Sobre lo que te mantiene en pie, te arraiga a tu cuerpo, te mantiene enchufado a este momento, ahora, a esto, a mi.

El sol de invierno, el olor a lluvia, a bosque, a mar, a todo junto. El sonido de un pájaro y nada más. El dejar escurrirse el tiempo sin angustia. El tren que llega y puedes no coger (hasta el último momento). El llegar a casa y que no este vacía, el olor a café, un hola. Tu libro empezado. Tus zapatos cómodos. Tu abrigo infalible. Tu mejor amigo. Encontrar una carta antigua en algún bolsillo. Recibir una postal. Una nota en la nevera. Una sonrisa que no esperas…y sin darte cuenta estas sonriendo. Una película que emociona, te recuerda que debes llamarle. Y le llamas. Y lo estaba esperando, le has hecho un poco feliz.
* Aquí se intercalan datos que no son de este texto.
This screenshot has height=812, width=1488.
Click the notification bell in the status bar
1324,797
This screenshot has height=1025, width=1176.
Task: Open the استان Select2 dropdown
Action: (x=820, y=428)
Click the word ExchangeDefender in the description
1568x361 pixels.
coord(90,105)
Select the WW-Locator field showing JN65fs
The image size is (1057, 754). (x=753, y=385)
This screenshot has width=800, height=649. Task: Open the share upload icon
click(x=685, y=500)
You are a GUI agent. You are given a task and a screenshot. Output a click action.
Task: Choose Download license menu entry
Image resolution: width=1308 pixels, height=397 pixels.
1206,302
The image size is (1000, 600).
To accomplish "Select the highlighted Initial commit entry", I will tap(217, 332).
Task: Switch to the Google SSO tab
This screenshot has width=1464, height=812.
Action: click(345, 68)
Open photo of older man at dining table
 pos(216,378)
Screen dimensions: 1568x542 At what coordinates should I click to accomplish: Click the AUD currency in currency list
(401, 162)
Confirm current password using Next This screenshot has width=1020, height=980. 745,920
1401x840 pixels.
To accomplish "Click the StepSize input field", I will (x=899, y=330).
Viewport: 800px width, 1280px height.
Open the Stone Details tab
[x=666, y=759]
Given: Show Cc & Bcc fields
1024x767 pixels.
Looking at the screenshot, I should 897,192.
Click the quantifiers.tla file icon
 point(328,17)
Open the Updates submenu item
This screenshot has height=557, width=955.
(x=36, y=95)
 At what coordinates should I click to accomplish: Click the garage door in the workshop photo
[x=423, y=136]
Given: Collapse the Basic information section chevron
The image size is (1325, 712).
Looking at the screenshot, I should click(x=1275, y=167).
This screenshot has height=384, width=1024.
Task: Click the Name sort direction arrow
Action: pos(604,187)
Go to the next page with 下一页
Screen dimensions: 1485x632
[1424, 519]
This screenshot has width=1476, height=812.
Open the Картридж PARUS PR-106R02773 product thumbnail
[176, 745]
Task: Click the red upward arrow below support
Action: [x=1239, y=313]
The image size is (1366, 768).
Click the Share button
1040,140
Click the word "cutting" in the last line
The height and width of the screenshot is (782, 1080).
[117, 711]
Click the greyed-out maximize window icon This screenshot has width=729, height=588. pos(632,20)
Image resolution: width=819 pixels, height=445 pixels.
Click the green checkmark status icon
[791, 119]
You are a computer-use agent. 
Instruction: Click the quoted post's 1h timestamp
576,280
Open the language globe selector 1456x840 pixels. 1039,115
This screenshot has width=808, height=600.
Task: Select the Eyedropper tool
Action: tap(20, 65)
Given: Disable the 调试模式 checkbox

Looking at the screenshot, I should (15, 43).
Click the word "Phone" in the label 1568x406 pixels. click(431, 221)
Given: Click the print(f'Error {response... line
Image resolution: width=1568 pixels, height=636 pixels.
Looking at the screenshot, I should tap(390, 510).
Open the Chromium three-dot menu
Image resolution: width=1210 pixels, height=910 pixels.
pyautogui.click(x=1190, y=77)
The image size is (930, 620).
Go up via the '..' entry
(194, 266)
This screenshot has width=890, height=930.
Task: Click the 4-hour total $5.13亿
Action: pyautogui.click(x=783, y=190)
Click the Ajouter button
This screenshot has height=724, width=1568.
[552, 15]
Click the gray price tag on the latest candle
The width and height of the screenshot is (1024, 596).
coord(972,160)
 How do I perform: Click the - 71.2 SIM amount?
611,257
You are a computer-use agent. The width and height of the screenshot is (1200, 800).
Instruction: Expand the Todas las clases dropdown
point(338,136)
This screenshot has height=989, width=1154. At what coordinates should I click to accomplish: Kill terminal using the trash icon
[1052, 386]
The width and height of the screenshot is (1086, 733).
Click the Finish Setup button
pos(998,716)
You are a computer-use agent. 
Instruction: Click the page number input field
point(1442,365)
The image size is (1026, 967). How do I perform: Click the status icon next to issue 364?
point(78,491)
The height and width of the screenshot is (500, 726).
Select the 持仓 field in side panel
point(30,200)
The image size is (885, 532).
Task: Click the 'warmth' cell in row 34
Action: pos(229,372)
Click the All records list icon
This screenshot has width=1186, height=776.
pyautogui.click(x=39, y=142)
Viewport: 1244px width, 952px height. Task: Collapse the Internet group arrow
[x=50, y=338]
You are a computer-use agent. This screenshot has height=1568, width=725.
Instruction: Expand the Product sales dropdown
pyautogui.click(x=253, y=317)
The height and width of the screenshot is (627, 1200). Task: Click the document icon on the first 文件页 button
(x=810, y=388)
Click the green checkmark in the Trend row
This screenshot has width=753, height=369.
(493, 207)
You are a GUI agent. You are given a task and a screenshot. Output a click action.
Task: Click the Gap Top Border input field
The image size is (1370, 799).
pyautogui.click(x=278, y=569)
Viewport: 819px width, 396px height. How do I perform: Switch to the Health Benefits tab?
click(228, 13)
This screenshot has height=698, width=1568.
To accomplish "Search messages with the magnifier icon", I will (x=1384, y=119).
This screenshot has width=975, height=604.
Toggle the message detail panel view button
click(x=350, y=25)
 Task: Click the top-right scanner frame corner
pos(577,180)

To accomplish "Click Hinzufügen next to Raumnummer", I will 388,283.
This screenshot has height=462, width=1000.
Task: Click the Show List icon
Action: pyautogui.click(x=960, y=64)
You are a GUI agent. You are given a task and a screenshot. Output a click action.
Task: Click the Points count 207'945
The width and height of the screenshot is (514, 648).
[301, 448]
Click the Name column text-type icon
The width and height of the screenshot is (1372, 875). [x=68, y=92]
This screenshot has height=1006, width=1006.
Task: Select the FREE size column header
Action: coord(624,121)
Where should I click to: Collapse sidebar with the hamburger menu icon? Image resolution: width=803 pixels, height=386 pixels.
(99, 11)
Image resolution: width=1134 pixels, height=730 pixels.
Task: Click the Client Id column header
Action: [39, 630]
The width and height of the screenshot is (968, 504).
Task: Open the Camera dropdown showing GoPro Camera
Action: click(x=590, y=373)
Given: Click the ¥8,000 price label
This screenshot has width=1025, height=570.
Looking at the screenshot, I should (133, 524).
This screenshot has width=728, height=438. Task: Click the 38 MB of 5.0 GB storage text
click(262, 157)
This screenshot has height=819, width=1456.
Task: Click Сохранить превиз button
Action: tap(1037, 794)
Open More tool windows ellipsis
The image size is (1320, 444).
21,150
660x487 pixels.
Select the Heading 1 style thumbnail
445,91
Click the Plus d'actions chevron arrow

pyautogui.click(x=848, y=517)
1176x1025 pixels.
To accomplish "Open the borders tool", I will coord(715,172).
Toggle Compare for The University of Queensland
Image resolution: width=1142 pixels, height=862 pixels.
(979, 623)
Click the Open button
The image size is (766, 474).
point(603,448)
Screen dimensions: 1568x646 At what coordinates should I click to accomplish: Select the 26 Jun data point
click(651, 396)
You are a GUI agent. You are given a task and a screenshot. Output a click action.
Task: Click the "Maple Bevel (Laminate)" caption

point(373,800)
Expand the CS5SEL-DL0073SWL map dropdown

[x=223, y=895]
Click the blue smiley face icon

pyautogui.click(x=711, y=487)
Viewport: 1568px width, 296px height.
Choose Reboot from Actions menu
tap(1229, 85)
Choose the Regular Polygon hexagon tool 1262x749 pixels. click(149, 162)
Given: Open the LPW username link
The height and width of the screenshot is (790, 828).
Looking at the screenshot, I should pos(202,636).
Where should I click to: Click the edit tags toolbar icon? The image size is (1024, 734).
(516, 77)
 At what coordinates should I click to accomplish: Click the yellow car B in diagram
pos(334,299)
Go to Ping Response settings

Y un abrazo de verdad. Un beso en la frente. Viajar. Redescubrir un lugar con ojos nuevos. Entrenar libreta, las páginas de un libro nuevo, su olor. El tacto de la piel, de la piel de un bebé, o de tu bebé, la tuya. Ver las estrellas fuera de la ciudad, esa sensación de que estas muy lejos. Llegar a casa de nuevo. Cualquier reencuentro con abrazo. Que alguien te espere. Tener cosas por hacer y lugares a los que quieres ir. Hacer listas de pendientes. Páginas en blanco. Mañanas silenciosas. El sonido del lápiz contra el papel. Comida caliente cuando hace frío. Sandía en verano.

Que alguien se quede dormido en tus brazos. Esa respiración lenta, pausada, tranquila, atemporal. Y tu como centro gravitacional de todo. Tu como la gravedad misma.